Open davestockton opened 7 years ago

davestockton commented 7 years ago

The example seen at http://alleninstitute.github.io/AllenSDK/_static/examples/nb/cell_types.html#Computing-Electrophysiology-Features shows the user setting stim_start = 1.0 and passing it to the fx.process_instance("", v, i, t, stim_start, stim_duration, "") function as a parameter. In the nwb files, however, the SS and LS stimuli start at index 204000, which is actually 0.02 seconds after 1.0. The SDK software actually calculates latency not from the start of the stimulus, but from the start of the analysis window, which therefore makes calculations on the webpage, and in fact the parameter list, incorrect. This error can cause the feature extraction software to miss spikes associated with Short Squares if the analysis window is short, since 0.02 seconds is larger than the duration of the Short Square stimulus (0.003 seconds).

It may make sense that the parameters be changed to "analysis_start" and "analysis_duration" (which appears to be the actual use of the two parameters), an additional parameter be added to the parameter list ("stimulus_start"), and that the calculations having to do with timing in reference to stimulus start be corrected.

gouwens commented 7 years ago

Thanks for catching that. We have rewritten feature analysis code, so we should update that example to use the new version. It is true that the parameter labels are inexact as you say. In the new version, there are just "start" and "end" parameters (http://alleninstitute.github.io/AllenSDK/_modules/allensdk/ephys/ephys_extractor.html#EphysSweepFeatureExtractor).

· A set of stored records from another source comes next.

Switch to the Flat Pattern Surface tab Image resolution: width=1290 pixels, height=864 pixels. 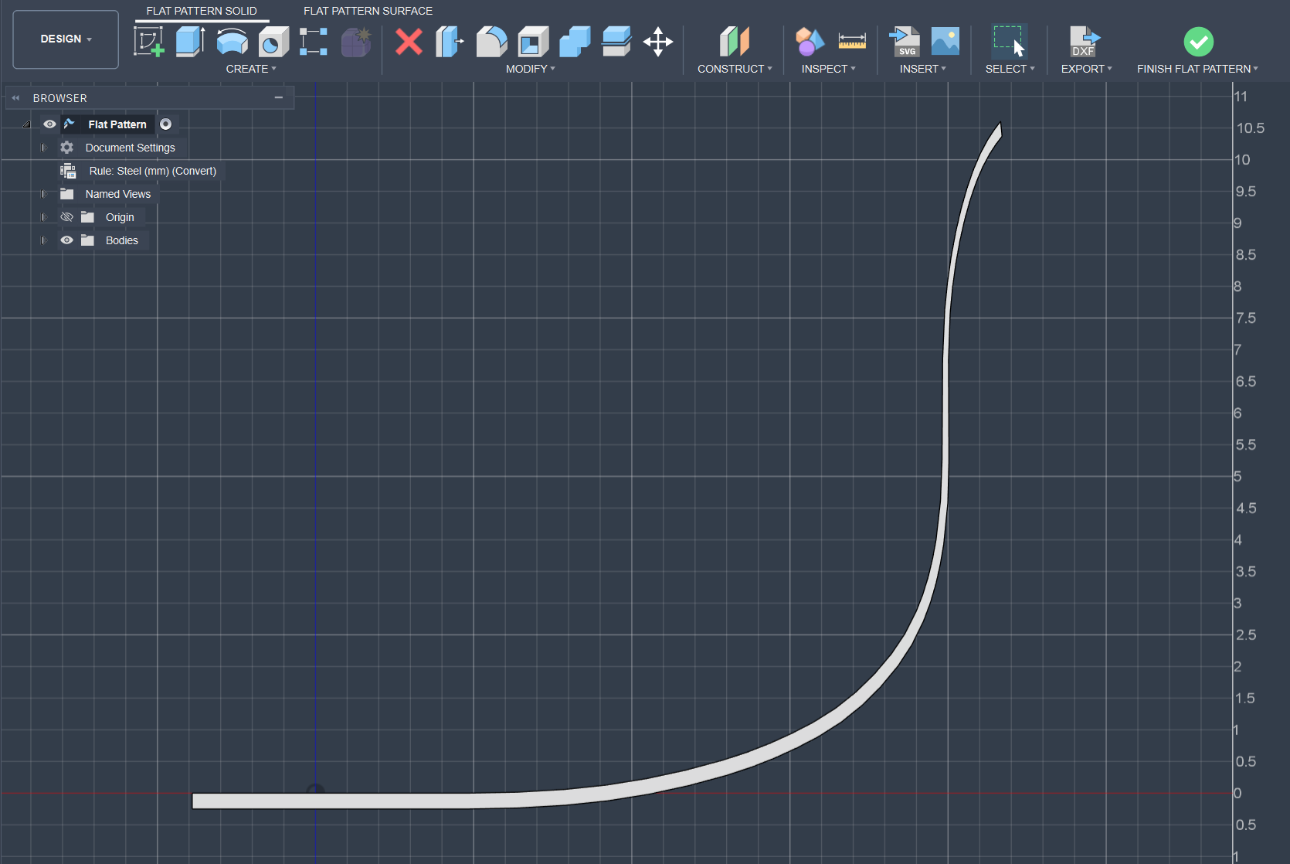click(368, 11)
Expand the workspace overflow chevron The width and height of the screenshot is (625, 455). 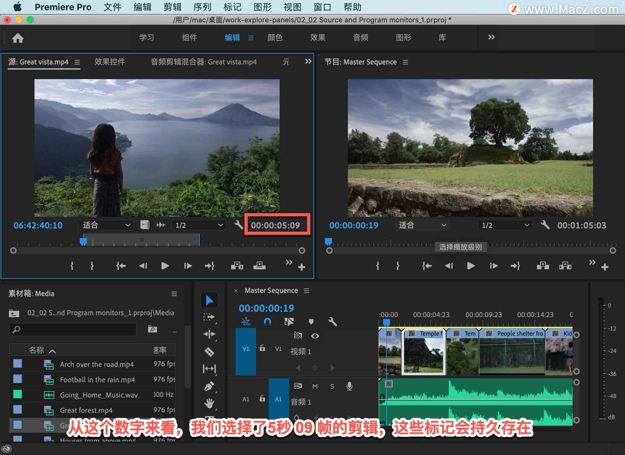[x=491, y=37]
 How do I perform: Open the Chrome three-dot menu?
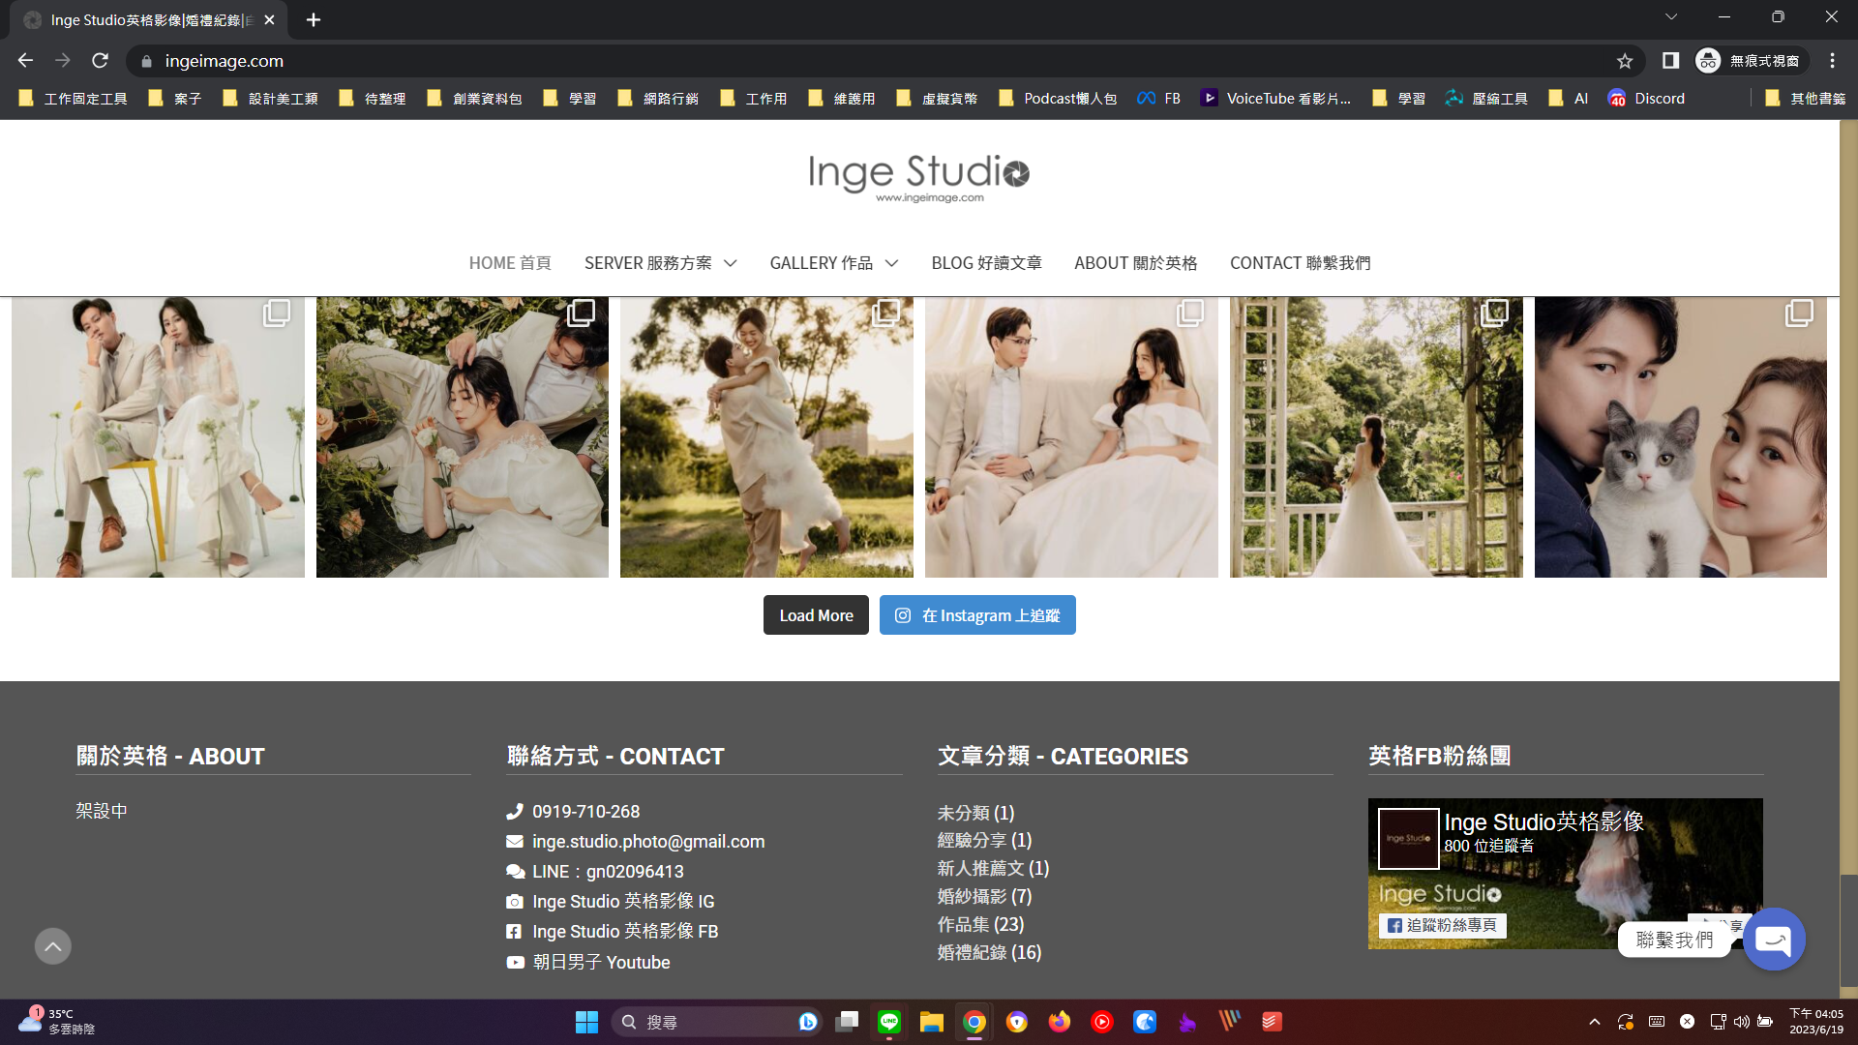point(1832,61)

The extractor (both the old and new versions) will give you spike times relative to the start of the entire sweep, so you can still calculate a latency to whatever point you want, regardless of what analysis window you are using; you don't need to rely on the latency value calculated by the extractor. So it may make more sense to leave that to the user to do on his or her own rather than including an extra "stimulus start" parameter in the extractor.

davestockton commented 7 years ago

I see... perhaps it would be good to relabel that particular latency as "analysis window latency" because it appears on the surface (without extensive code inspection) to be the latency of the first spike post-stimulus start. At this point it isn't possible to use the SDK properly without spending a huge amount of time examining the code and the nwb file (at least that was my experience).